_Element and text position data:_
— START —

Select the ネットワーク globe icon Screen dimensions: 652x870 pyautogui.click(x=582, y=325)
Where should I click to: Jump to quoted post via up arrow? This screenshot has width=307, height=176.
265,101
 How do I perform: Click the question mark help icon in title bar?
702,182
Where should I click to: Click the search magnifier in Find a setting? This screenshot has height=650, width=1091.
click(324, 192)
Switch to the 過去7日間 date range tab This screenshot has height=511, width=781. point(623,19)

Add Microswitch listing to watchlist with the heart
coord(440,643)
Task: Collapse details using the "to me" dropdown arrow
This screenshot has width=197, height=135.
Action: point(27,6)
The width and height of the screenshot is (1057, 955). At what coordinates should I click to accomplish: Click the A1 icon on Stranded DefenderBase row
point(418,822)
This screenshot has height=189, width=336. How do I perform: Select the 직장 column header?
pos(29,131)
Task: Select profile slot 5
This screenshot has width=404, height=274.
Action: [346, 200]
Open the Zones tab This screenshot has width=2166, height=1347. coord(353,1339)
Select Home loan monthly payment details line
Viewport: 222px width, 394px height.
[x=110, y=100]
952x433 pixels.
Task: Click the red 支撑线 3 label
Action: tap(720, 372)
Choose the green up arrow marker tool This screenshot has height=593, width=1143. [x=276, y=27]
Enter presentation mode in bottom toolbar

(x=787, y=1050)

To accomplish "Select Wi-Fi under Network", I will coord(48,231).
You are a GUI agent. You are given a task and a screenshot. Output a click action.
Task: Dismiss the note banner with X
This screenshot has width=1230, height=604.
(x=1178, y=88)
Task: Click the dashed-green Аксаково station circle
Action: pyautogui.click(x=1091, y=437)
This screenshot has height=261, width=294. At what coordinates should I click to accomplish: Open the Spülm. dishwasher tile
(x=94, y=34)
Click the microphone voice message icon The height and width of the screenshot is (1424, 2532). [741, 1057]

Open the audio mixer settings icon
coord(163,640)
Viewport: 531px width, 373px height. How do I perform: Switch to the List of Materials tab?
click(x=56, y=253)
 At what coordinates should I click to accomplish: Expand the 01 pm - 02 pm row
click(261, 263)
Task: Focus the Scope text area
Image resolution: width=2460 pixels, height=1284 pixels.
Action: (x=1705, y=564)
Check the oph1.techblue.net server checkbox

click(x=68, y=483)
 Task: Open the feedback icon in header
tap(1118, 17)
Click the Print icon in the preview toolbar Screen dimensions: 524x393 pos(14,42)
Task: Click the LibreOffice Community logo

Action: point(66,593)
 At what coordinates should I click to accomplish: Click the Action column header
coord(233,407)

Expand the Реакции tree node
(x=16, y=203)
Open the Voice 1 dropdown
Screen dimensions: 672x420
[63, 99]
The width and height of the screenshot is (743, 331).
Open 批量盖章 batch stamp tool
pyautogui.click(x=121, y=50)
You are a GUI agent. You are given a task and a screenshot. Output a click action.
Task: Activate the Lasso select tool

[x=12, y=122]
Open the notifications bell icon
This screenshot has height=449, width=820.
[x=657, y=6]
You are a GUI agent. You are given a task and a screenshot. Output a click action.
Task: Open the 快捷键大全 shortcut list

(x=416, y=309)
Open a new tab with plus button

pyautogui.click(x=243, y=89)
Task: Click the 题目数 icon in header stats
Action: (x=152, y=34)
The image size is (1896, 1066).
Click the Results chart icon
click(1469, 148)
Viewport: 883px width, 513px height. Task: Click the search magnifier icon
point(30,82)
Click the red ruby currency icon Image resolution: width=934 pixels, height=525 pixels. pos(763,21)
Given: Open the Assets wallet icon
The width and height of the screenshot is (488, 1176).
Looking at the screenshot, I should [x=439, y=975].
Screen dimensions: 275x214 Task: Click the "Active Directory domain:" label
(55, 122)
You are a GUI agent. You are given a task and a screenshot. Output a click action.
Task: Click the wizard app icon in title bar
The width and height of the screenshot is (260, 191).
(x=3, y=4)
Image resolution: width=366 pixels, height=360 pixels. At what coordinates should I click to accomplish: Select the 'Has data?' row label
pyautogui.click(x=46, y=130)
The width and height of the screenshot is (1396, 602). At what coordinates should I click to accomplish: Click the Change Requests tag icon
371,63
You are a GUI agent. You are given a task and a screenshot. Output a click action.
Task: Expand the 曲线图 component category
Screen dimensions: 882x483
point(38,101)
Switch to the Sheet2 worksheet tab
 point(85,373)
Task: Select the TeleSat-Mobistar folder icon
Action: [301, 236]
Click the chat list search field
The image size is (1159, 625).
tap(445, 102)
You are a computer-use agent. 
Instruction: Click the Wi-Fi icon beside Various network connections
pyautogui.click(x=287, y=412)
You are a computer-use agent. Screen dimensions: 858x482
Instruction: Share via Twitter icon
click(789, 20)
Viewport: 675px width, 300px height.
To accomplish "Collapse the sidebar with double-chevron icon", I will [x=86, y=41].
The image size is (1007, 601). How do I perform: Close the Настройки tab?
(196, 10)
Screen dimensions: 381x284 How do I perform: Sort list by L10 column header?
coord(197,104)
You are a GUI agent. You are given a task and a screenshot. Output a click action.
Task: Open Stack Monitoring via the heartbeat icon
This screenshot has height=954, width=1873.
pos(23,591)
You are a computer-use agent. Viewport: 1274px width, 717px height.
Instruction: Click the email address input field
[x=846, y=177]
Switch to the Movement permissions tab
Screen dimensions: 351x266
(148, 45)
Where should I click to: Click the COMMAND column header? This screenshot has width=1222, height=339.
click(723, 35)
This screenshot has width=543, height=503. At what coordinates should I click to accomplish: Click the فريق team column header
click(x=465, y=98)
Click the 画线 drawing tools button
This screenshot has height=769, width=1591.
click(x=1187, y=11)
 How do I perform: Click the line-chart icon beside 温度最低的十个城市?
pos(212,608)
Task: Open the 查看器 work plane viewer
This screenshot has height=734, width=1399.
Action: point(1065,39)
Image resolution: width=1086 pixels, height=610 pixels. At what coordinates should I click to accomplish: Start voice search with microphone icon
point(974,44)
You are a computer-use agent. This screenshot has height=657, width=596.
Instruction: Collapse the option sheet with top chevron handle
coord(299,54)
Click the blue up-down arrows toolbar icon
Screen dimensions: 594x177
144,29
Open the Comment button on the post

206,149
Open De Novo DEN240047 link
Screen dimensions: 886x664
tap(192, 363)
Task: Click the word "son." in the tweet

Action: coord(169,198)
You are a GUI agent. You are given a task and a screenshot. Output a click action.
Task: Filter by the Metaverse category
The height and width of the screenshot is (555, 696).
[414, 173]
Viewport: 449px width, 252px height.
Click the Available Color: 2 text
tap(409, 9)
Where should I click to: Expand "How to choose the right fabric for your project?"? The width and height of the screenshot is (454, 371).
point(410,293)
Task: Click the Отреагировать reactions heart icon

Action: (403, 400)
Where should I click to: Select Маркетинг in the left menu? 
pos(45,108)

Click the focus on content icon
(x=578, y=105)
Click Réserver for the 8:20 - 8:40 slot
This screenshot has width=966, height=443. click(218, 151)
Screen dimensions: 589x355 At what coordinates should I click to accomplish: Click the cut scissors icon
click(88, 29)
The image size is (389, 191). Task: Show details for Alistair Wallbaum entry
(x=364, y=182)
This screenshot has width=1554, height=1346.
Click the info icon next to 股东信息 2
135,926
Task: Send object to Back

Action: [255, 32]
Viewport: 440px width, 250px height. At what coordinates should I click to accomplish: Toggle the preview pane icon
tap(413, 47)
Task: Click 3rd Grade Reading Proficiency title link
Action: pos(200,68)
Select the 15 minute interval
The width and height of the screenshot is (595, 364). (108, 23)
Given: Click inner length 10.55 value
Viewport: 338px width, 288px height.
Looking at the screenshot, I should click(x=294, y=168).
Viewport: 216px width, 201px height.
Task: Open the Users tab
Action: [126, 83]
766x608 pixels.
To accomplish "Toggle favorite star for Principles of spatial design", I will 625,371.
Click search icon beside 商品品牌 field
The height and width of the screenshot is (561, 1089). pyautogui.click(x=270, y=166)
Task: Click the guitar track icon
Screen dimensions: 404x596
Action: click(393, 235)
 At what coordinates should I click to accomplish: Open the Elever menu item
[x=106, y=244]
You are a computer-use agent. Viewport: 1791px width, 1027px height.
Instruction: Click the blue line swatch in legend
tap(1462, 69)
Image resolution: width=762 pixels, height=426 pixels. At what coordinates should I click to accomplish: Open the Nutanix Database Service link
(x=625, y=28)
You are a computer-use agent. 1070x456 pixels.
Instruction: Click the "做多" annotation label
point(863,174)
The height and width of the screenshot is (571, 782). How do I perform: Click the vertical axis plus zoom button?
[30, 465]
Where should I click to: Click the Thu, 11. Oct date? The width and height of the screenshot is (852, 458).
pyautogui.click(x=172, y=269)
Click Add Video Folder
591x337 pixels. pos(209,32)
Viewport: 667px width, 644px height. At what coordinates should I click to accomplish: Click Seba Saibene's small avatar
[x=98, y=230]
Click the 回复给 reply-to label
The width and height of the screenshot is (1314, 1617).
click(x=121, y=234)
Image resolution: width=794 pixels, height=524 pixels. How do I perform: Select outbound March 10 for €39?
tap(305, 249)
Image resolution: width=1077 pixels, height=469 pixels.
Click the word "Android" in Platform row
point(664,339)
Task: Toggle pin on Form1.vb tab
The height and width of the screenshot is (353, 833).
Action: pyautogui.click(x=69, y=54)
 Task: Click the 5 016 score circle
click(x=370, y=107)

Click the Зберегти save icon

— END —

_GIVEN EXERCISE:_ Replace every "icon" with "symbol" in the lines starting at the one containing "You are a computer-use agent. This" and ending at the one containing "I will 625,371.", and reproduce only those lines with nothing else altered.

_RESULT:_
You are a computer-use agent. This screenshot has height=657, width=596.
Instruction: Collapse the option sheet with top chevron handle
coord(299,54)
Click the blue up-down arrows toolbar symbol
Screen dimensions: 594x177
144,29
Open the Comment button on the post

206,149
Open De Novo DEN240047 link
Screen dimensions: 886x664
tap(192, 363)
Task: Click the word "son." in the tweet

Action: coord(169,198)
You are a GUI agent. You are given a task and a screenshot. Output a click action.
Task: Filter by the Metaverse category
The height and width of the screenshot is (555, 696).
[414, 173]
Viewport: 449px width, 252px height.
Click the Available Color: 2 text
tap(409, 9)
Where should I click to: Expand "How to choose the right fabric for your project?"? The width and height of the screenshot is (454, 371).
point(410,293)
Task: Click the Отреагировать reactions heart symbol

Action: (403, 400)
Where should I click to: Select Маркетинг in the left menu? 
pos(45,108)

Click the focus on content symbol
(x=578, y=105)
Click Réserver for the 8:20 - 8:40 slot
This screenshot has width=966, height=443. click(218, 151)
Screen dimensions: 589x355 At what coordinates should I click to accomplish: Click the cut scissors symbol
click(88, 29)
The image size is (389, 191). Task: Show details for Alistair Wallbaum entry
(x=364, y=182)
This screenshot has width=1554, height=1346.
Click the info symbol next to 股东信息 2
135,926
Task: Send object to Back

Action: [255, 32]
Viewport: 440px width, 250px height. At what coordinates should I click to accomplish: Toggle the preview pane symbol
tap(413, 47)
Task: Click 3rd Grade Reading Proficiency title link
Action: pos(200,68)
Select the 15 minute interval
The width and height of the screenshot is (595, 364). (108, 23)
Given: Click inner length 10.55 value
Viewport: 338px width, 288px height.
Looking at the screenshot, I should click(x=294, y=168).
Viewport: 216px width, 201px height.
Task: Open the Users tab
Action: [126, 83]
766x608 pixels.
To accomplish "Toggle favorite star for Principles of spatial design", I will 625,371.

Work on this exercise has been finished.